Depois de muitos anos viciada em doces descobri que meu apetite para o açúcar foi diminuido ao longo dos anos. O paladar infantil foi dando espaço para um mais curioso e refinado, mesmo que tardiamente. Ao invés de devorar uma barra inteira de chocolate ao leite me sinto feliz com uma pequena sobremesa preparada cuidadosamente e, muitas vezes, sem nenhum vestígio de chocolate, esse vilão.

Na TPM a coisa muda. Todo exagero é possível. São bombons comidos um atrás do outro em cinco minutos, meia torta de morango numa tarde de trabalho, o maior milkshake disponível no fast food, toda mistura descabida de guloseimas encontradas na dispensa de casa, um pote de sorvete há muito esquecido no congelador. Tudo devorado com imenso prazer e culpa.

Encontrei hoje o trabalho da pintora americana Lee Price em parceria com o fotógrafo Tom Moore sobre a natureza feminina. A série de pinturas é de uma beleza delicada e sincera e aborda uma relação secreta da mulher com a comida em total intimidade, solidão.

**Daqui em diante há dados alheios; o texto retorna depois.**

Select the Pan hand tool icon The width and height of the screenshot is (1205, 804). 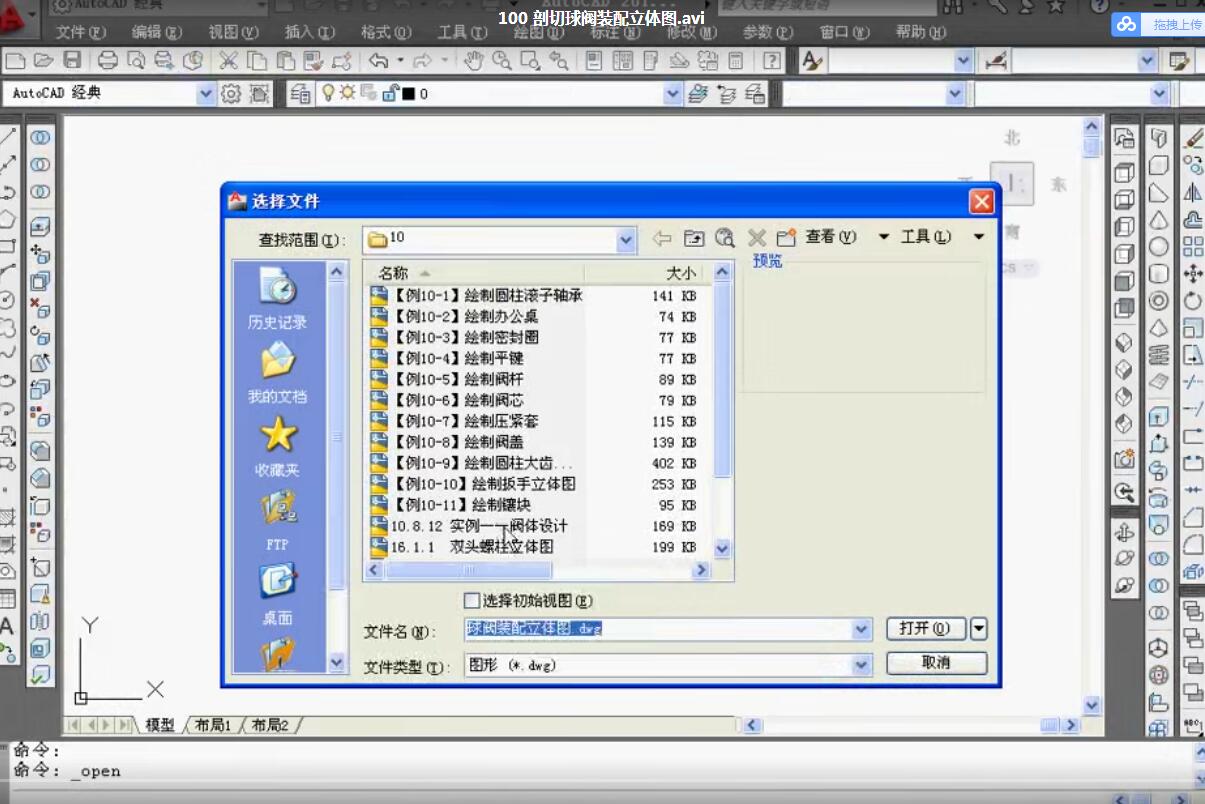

Em entrevista à revista Dazed & Confused a artista explica assim esse trabalho:

“In regard to women/food issues, I think that many women are brought up, both through our immediate families and through society, to nurture others at the expense of our own needs. We hide our appetites, not just for food but in many areas of our lives, and then consume in secret.  In some of my most recent works the women seem to be coming out of the closet, eyeing the viewer – not censoring their hunger.”

Uma das coisas mais bonitas que vi pela web nos últimos tempos. E ainda é um alento para os dias de TPM.